WHY I CHOSE TO WORK FOR A DSO
I chose to work for a DSO because it seemed like a safer option than buying a practice right out of school. I figured I would work for a couple of years to see what I could do production-wise and so I could focus only on the dentistry and not on running a business. I couldn't imagine trying to get comfortable with the dentistry part on your own all while trying to run a practice, deal with employees, payroll, insurance, product ordering, etc. My goal was to focus on ONLY the dentistry part for the first 6 months or until I felt more comfortable with fillings, root canals, crown/bridge, dentures on my own and finding the speed/pace that was right for each. Something you don't realize is that all these procedures are quite a bit different outside of school. No longer could I back fill or have every gadget for root canals. I had sealer, a gutta percha point, and a torch to cut and plug the top. I don't have every bur, I have 3 kinds of cements to use, and I had to learn to make do with the unfamiliar and minimal materials I was given. There is a learning curve and there are hiccups along the way. Now, just over 6 months in, I am starting to gradually focus on the other working parts to the practice including: scheduling, employees, insurance, and supplies as the dentistry has become a little more second nature.
I hope to pay down a good amount of student debt and invest for a couple of years to get a decent jump on lowering my financial risk before I look in to owning. People always say the sooner you own the better because then you build your client base that much sooner, but those people that say that also haven't been $1 million or more in debt by doing so and felt the financial burden of that. Not that I think I would be dishonest, but I think the weight of $1 million in debt in the back of my mind would make my treatment plan a little different or a bit more aggressive, and I don't like that thought. I think if I can get the debt to a more manageable amount then I will be doing a better service to the patients of future practice and I will sleep better at night, and that is important!

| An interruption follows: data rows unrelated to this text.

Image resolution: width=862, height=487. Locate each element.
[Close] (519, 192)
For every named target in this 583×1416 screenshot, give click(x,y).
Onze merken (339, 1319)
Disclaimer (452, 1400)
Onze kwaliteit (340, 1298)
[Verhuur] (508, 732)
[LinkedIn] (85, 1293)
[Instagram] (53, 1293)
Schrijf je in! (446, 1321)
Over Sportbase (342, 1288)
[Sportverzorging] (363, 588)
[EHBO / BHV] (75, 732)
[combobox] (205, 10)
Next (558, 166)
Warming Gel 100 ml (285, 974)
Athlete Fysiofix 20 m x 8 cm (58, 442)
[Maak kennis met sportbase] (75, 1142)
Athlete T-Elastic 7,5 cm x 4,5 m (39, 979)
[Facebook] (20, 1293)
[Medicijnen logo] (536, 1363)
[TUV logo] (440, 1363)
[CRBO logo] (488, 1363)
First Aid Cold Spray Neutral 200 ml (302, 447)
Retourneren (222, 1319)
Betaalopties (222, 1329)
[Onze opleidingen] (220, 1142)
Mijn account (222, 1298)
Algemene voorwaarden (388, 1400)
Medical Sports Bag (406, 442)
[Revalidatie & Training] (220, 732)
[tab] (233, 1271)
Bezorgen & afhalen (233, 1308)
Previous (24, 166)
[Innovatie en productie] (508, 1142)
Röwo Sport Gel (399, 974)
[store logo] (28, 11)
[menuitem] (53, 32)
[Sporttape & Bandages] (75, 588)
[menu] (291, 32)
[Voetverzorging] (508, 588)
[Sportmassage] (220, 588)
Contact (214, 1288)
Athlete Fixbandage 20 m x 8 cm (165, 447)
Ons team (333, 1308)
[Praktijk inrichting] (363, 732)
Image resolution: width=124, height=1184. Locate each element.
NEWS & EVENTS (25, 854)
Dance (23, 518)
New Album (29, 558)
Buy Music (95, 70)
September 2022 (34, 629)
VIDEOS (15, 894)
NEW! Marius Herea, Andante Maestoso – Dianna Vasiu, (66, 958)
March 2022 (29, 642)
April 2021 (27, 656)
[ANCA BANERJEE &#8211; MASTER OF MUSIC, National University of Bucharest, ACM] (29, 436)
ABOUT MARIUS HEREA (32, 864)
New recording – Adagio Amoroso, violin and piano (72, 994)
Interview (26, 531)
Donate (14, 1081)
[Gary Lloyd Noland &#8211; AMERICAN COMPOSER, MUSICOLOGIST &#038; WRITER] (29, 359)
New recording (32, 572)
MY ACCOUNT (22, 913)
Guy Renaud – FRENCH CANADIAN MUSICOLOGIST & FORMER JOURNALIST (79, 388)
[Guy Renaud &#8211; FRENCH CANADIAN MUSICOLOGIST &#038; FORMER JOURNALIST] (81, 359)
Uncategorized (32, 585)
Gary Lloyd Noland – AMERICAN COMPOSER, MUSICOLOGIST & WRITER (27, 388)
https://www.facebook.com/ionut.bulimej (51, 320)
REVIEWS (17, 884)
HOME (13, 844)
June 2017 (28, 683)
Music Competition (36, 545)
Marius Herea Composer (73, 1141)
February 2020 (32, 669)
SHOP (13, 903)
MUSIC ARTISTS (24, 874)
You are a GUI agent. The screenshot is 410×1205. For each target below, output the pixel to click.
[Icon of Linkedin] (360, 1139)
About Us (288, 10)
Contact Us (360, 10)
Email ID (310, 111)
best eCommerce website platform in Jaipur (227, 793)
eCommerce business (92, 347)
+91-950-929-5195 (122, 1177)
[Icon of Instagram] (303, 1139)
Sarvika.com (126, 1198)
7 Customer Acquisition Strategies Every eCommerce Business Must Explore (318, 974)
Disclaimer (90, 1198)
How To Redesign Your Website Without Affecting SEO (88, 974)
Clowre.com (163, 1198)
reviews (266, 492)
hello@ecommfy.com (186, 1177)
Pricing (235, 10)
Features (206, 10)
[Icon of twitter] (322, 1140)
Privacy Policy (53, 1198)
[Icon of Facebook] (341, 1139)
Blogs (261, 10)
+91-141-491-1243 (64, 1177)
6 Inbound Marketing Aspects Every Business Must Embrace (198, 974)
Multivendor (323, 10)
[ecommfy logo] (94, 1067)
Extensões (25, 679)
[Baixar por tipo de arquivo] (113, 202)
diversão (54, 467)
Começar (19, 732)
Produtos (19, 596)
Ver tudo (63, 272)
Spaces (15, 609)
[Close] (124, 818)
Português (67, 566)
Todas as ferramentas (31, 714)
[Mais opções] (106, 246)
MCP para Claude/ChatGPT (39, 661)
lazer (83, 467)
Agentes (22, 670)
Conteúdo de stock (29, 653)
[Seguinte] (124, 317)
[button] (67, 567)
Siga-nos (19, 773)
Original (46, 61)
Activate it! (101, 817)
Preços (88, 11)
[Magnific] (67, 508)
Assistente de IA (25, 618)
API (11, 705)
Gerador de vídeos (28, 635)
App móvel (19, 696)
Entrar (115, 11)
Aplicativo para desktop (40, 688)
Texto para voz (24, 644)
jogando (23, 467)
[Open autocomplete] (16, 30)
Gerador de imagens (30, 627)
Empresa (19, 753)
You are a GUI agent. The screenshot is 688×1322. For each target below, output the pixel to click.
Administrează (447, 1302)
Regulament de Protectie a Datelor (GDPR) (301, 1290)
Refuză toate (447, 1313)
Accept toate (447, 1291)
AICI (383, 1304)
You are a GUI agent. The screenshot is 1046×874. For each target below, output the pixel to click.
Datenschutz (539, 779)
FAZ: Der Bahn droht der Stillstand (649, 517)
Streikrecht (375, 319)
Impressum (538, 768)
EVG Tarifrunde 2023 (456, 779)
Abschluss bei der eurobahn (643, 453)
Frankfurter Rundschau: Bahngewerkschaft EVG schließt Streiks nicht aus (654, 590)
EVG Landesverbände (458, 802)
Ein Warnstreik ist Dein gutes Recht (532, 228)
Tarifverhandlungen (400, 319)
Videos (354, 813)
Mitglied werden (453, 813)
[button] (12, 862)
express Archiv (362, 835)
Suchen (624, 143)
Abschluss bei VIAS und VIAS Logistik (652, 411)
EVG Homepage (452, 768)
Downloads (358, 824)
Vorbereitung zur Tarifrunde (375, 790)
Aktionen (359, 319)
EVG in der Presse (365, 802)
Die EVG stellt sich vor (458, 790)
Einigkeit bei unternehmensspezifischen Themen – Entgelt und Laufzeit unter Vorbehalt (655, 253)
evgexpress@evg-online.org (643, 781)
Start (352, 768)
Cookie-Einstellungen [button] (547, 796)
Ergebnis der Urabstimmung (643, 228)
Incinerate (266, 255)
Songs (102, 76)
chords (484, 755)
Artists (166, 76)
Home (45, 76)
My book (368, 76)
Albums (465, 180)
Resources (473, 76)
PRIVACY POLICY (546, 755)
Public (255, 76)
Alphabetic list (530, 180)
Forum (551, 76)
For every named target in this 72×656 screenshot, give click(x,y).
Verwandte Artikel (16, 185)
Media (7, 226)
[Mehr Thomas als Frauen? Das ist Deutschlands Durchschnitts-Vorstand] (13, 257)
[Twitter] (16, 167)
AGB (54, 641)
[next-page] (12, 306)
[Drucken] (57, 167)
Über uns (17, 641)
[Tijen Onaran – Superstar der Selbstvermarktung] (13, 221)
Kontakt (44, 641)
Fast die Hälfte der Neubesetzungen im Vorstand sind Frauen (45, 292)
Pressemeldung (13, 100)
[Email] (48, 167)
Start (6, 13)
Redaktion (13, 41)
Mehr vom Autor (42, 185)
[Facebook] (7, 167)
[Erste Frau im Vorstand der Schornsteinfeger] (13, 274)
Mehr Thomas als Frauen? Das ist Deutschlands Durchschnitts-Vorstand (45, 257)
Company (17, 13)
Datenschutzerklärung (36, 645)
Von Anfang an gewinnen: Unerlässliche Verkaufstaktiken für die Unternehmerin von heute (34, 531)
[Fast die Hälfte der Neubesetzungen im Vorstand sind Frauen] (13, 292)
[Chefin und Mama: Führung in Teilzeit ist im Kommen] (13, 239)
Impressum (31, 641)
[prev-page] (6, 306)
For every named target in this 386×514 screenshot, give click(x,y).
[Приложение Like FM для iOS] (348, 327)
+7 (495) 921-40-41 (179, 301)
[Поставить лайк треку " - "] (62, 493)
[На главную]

Do what is best for you, both financially and emotionally. If you are hard headed, don't take criticism well, or have to be in control, then an AEGD, GPR, or associateship is NOT for you. If you are unsure of your skills or are scared to do it on your own then go the AEGD or GPR route. An AEGD or GPR may be used to gain more training in a specific area as some programs focus on certain specialties or niches in dentistry. Some may be more hospital based, implant based, prosthetic based, etc. If you hate talking and being around people then be an endodontist or oral surgeon where you see most of your patients once or twice or where sedation is more heavily used.